So it’s that time of the year. Time to put on your prettiest sandals and get those nails painted. Some of you may have had your nails painted all winter (my wife still can’t explain why she does this).
So let me ask you: After removing your nail polish after having it on for a few months, did you happen to notice a whitish or yellowish discoloration on your nails?
If so this is fungal infection. It starts a superficial discoloration which can sometimes be buffed out. If left untreated it can infect the entire thickness of the nail and eventually cause your nails to lift up and become thick and crumbly. The reason this happens is that fungus loves darkness and moisture. Covering up the nails encourages fungus to grow under your polish.
So how do you prevent this from happening? The answer is to remove the polish after a few weeks at the most and let your nails breath. If you can’t buff out the fungal infection you may need to apply a topical anti fungal medication to your nails. If this becomes necessary DO NOT reapply nail polish as the infection will only get worse. When nails become very thick, topical nail solutions become ineffective. For severe infections some people may need a prescription oral medication. Not everyone is a candidate for this medication so the best medicine is prevention.
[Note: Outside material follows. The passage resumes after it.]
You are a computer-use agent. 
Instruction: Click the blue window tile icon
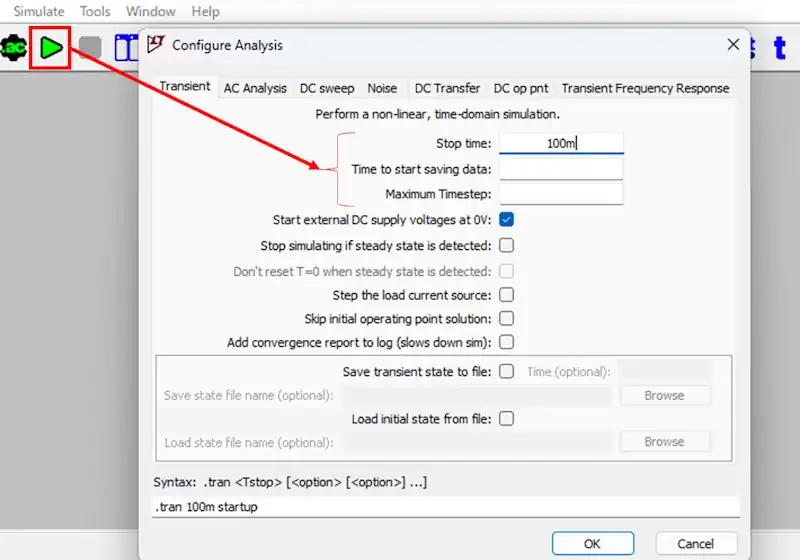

Speaking of prevention, the best ways to prevent fungal nail infections are as follows:
- Remove nail polish after 2 weeks of application. Do not re apply polish to already infected nails.
- Do not polish your nails in the fall and winter. This will assure you have healthy nails by spring time.
- Dry your feet well after bathing.
- If your feet perspire excessively use foot powder in your shoes to absorb moisture.
- And lastly, allow your feet breath by wearing a good supportive sandals. Some people are reluctant to expose their feet due to already existing nail fungal infection but by keeping your feet in shoes all the time the problem will only worsen.
For more advice and treatment for fungal nail infections see your Podiatrist.